* REQUIRED TASK:
Quote the data exactly, everything from the line containing "Where should I click to: Increase" down to the line containing "[x=373, y=687]", both included. Omit the pictures from your answer.

/---

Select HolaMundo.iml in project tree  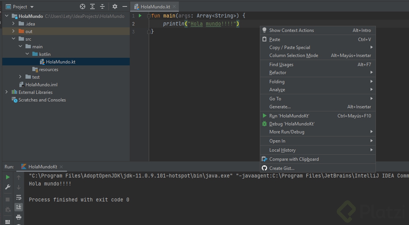click(x=41, y=85)
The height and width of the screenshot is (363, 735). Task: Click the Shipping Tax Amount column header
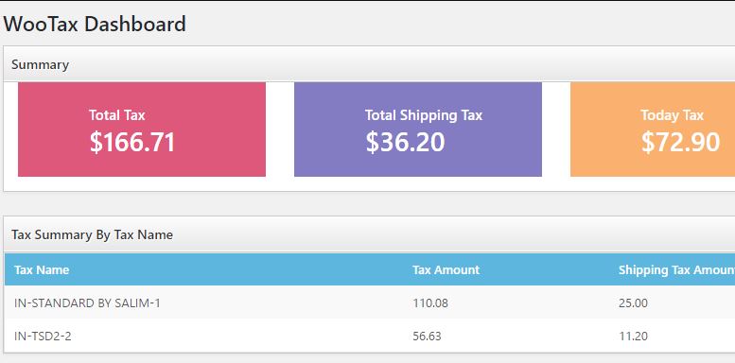point(676,269)
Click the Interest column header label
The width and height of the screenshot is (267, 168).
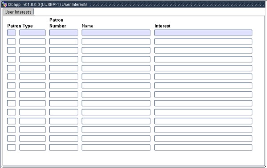point(162,26)
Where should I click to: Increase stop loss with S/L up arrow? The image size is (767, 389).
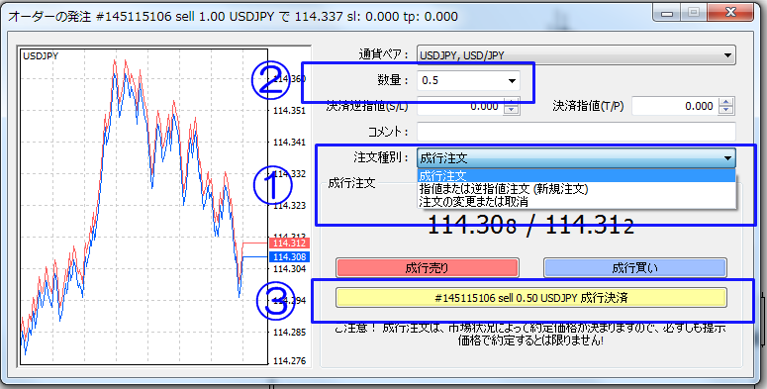coord(512,102)
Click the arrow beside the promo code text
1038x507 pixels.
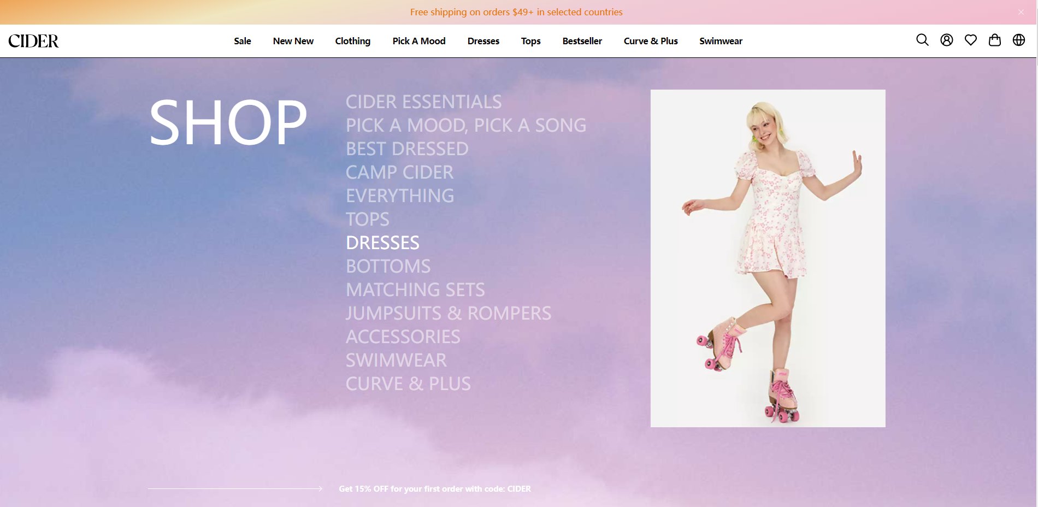click(x=319, y=488)
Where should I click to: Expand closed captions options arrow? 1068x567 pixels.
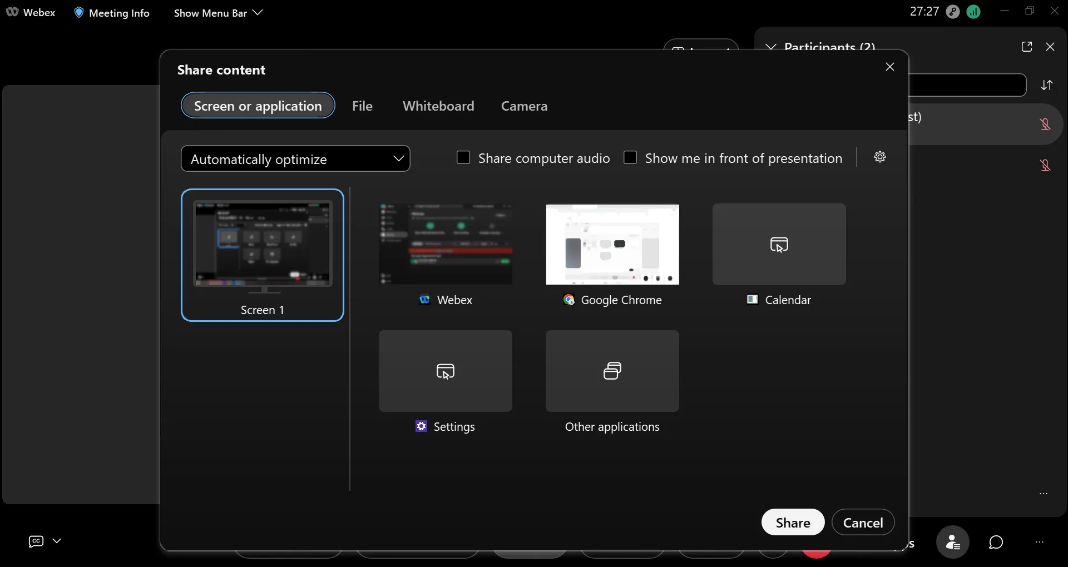[x=57, y=541]
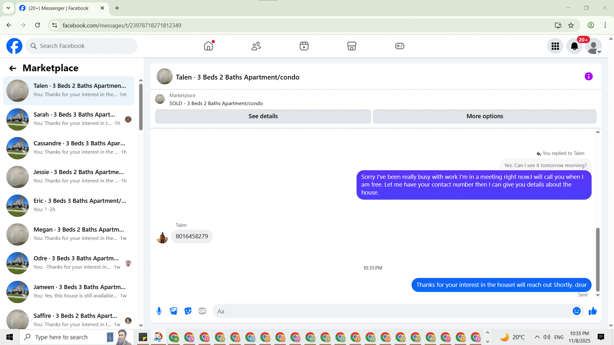Show hidden system tray icons chevron
This screenshot has width=614, height=345.
pos(537,337)
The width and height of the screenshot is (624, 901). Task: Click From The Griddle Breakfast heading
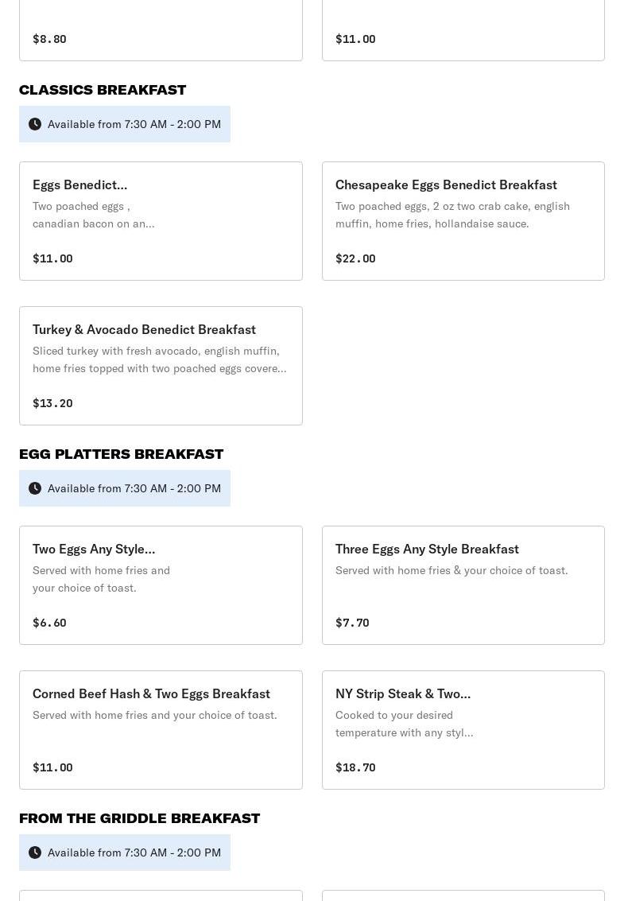139,818
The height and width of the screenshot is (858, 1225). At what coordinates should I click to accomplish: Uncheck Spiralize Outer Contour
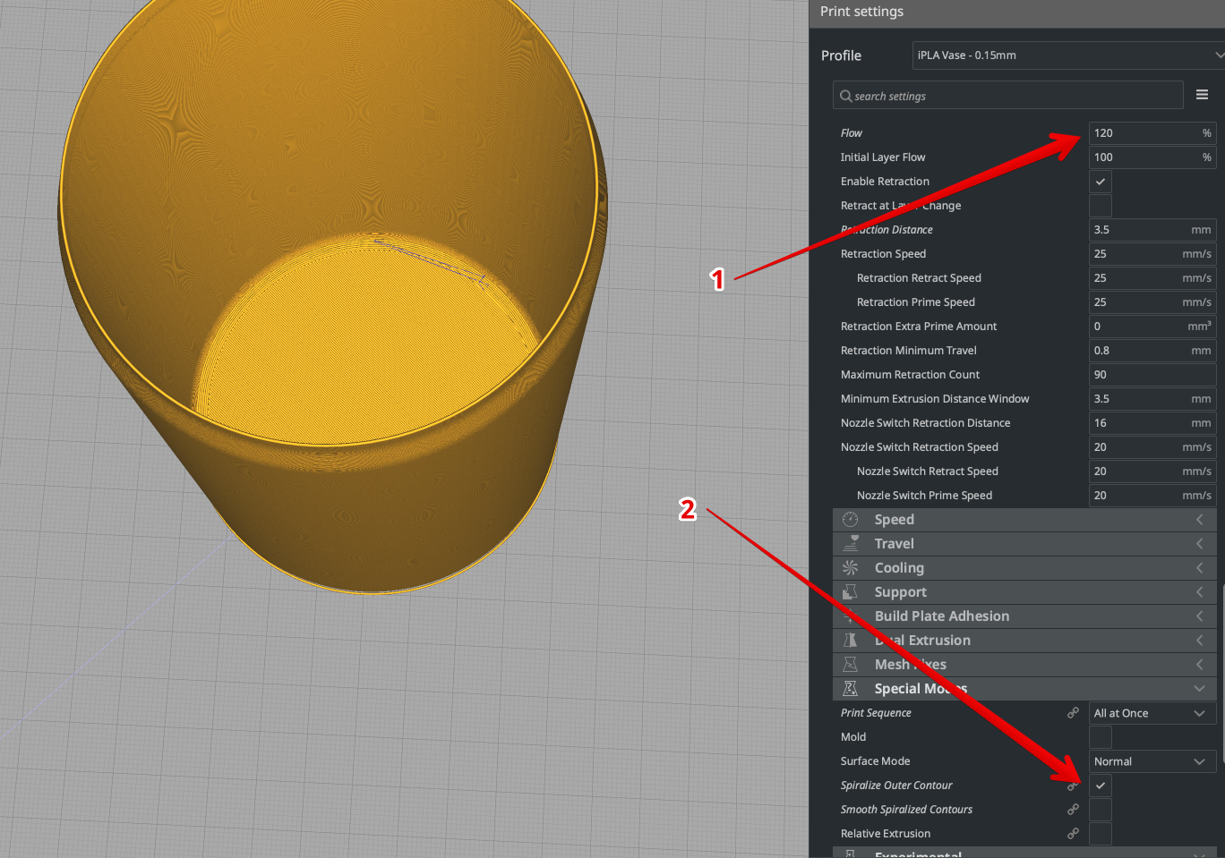(x=1100, y=785)

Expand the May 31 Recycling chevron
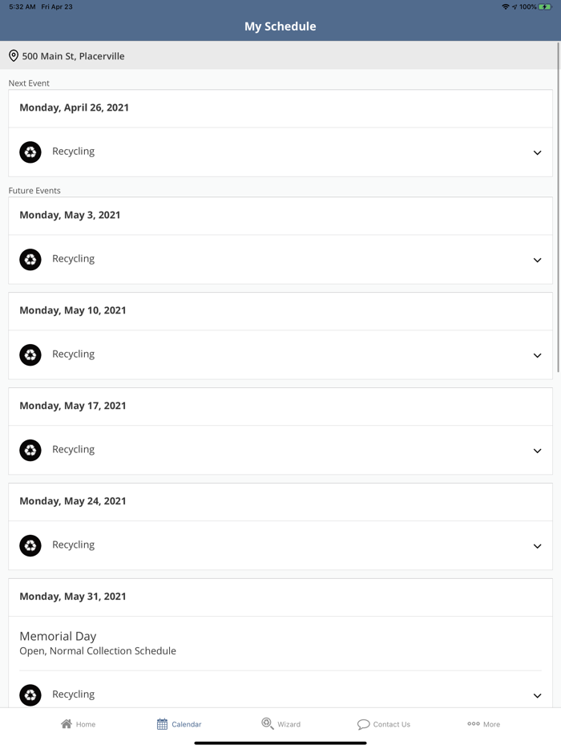(x=537, y=695)
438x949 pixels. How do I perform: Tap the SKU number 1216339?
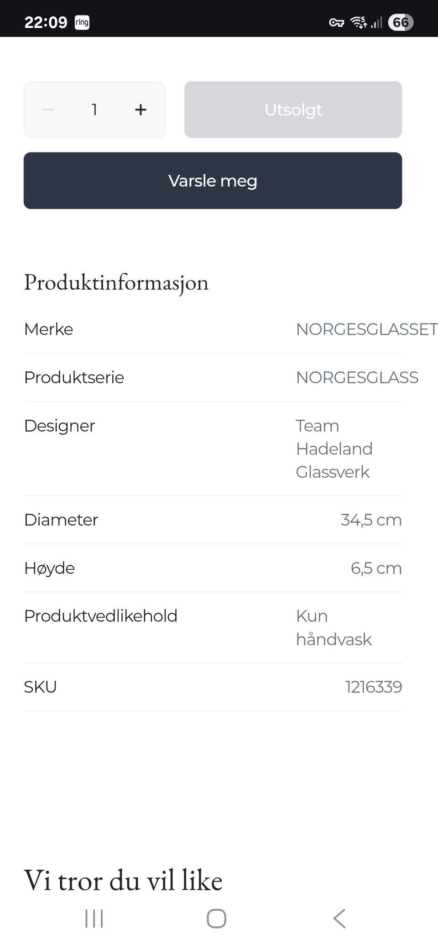[x=373, y=687]
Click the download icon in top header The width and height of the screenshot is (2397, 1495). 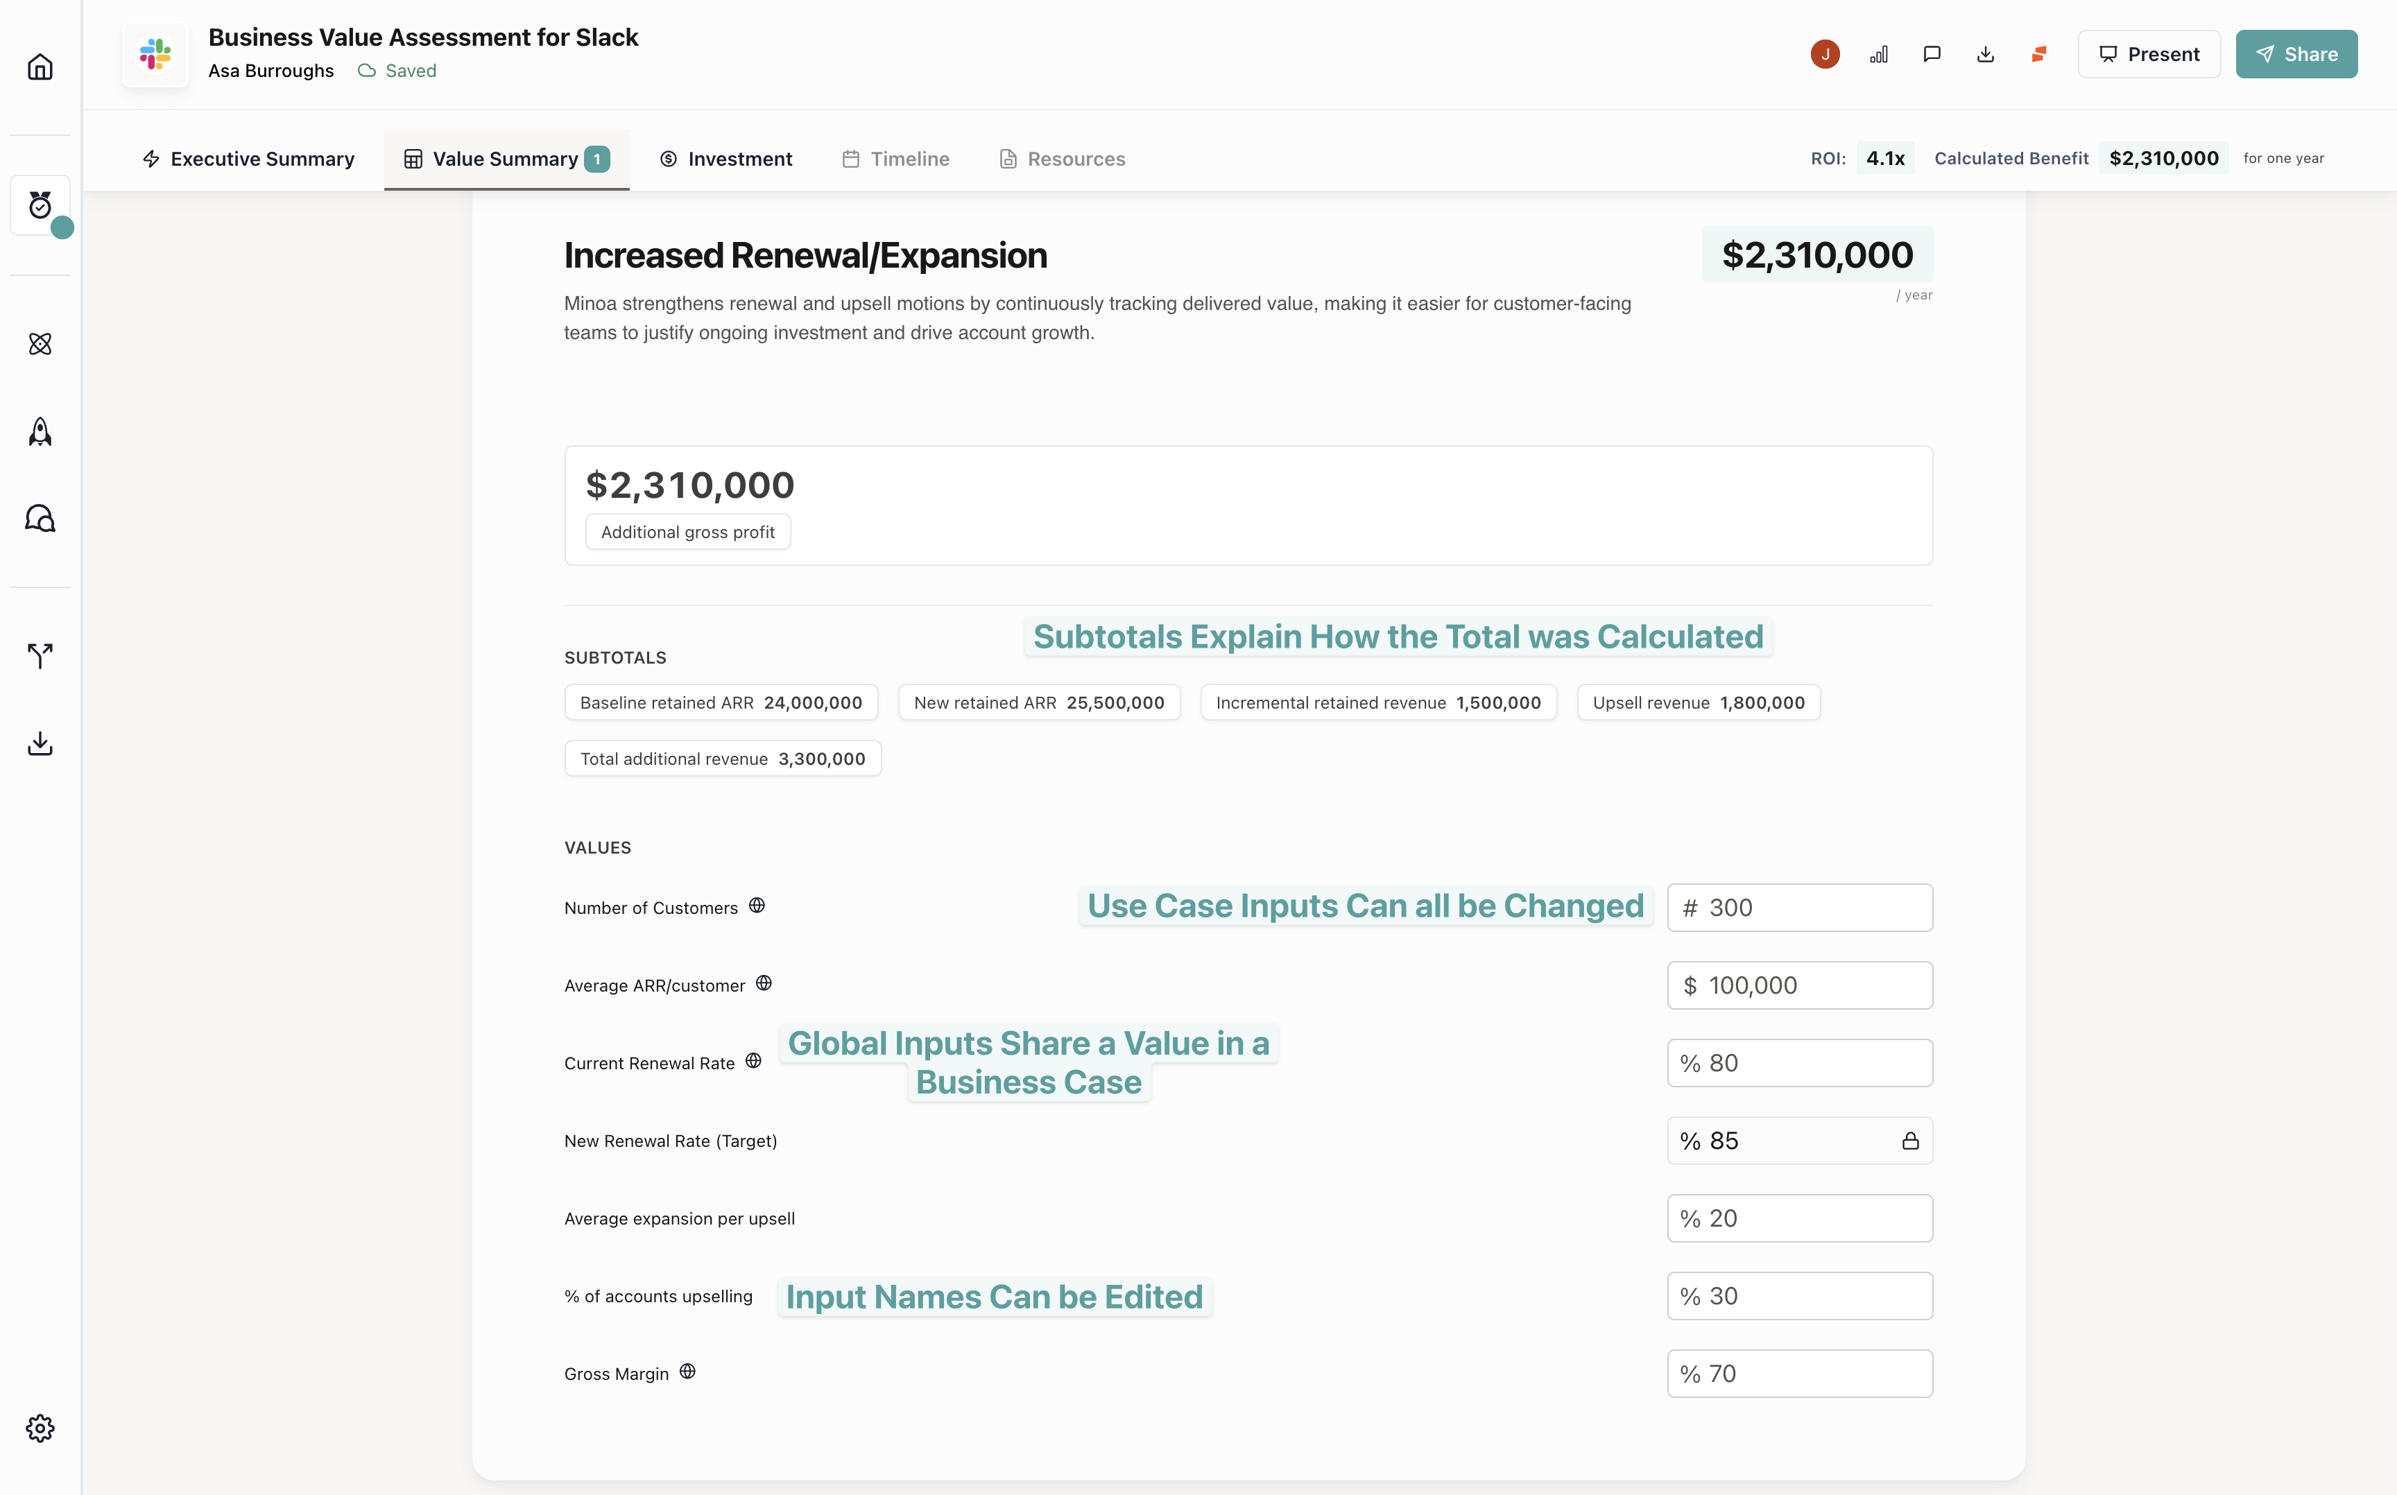[x=1985, y=54]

\---

* EXPECTED ANSWER:
Where should I click to: Increase stop loss with S/L up arrow? The image size is (767, 389).
coord(512,102)
Click the arrow beside the promo code text
1038x507 pixels.
click(x=319, y=488)
Where should I click to: Expand closed captions options arrow? 1068x567 pixels.
[x=57, y=541]
Show hidden system tray icons chevron
This screenshot has width=614, height=345.
pos(537,337)
The width and height of the screenshot is (624, 901). Task: Click From The Griddle Breakfast heading
139,818
The height and width of the screenshot is (858, 1225). At what coordinates should I click to accomplish: Uncheck Spiralize Outer Contour
(x=1100, y=785)

Expand the May 31 Recycling chevron
(x=537, y=695)
438x949 pixels. How do I perform: Tap the SKU number 1216339?
[x=373, y=687]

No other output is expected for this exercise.